Die Zahl der Cookies, mit denen Websites ihre Nutzer ausspähen, ist stark gestiegen. Wie sehr, zeigt der „Privacy Census“ der Uni Berkeley.

Wer surft da auf meiner Website? Und was kann ich ihm verkaufen? Bild: kallejipp / photocase.com

BERLIN taz | Reklametreibende wollen heute ganz genau wissen, wer ihre Botschaften online zu sehen bekommt. Entsprechend intensivieren die Website-Betreiber ihre Trackingmaßnahmen. Zu diesem Ergebnis kommt der jüngste „Web Privacy Census“, der am „Center for Law and Technology“ der University of California in Berkeley entsteht.

Die Forscher erfassen in regelmäßigen Abständen, wie viele Schnüffeldateienl, sogenannte Cookies, und andere Online-Verfolgungsmethoden die populärsten Angebote im Netz einsetzen. Cookies werden von einer Website auf die Festplatte des Nutzers geschrieben und können dann später wieder ausgelesen werden, um ihn wiederzuerkennen. Dabei ergab sich insbesondere in den letzten fünf Monaten eine Steigerung.

So wurden im Oktober, dem Monat mit den aktuellsten Zahlen, auf den nach dem Webanalyseunternehmen Quantcast 100 beliebtesten Seiten insgesamt 6.485 Cookies gesetzt. Im Mai waren es nur 5.795 Stück, 2009 gar nur 3.602. Die Mehrzahl kommt dabei nicht von den Seitenbetreibern selbst, zu denen zahlreiche bekannte Marken wie New York Times, Google, AOL, Microsoft, Yellowpages.com oder Yelp gehören.

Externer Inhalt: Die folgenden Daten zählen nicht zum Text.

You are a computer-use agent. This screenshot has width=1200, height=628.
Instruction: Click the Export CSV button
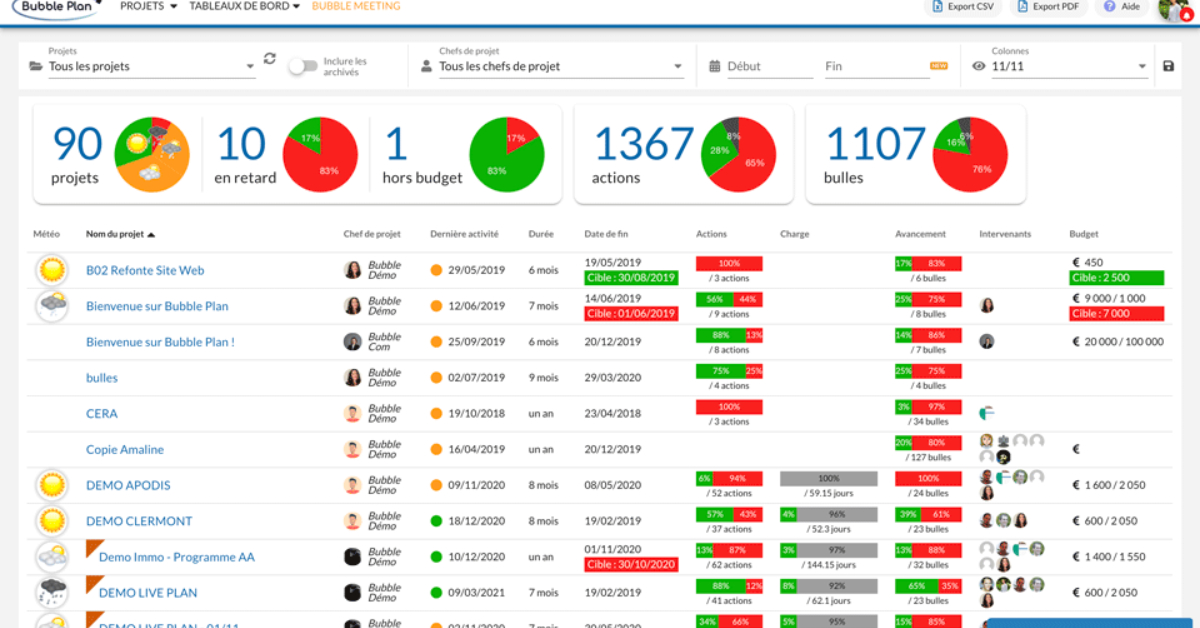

Stattdessen setzen viele offenbar sogenannte Third Party Tracker ein - Unternehmen, die die Nutzerverfolgung zentral organisieren.

Das hat deutliche Auswirkungen auf die Privatsphäre: Sind die Tracker auf verschiedenen Seiten postiert, lässt sich das Nutzerverhalten durch das halbe Web verfolgen. Das erlaubt die verschiedensten Vermarktungsmodelle: So wird etwa beim „Retargeting“ Nutzern ein Produkt, das sie zuvor beinahe gekauft hätten, immer wieder in Bannern und anderen Werbeformen vorgesetzt. Interessensbasierte Anzeigen, wie sie etwa Google einsetzt, legen dagegen aus dem Surfverhalten Nutzerprofile an, mit denen Werbetreibende dann passgenaue Zielgruppen ansprechen können sollen.

„Flash-Cookies“

Die über Cookies gesammelten Daten sind normalerweise nicht einzelnen Personen zuzuordnen, sondern nur Computern beziehungsweise Browsern. Die Datenkrümel lassen sich derzeit noch vergleichsweise einfach löschen. Wobei die Anbieter es Nutzern, denen ihre Privatsphäre lieb ist, zunehmend schwer machen: Statt normaler Cookies im Browser werden dann beispielsweise an anderer Stelle auf der Festplatte liegende „Flash-Cookies“ gesetzt.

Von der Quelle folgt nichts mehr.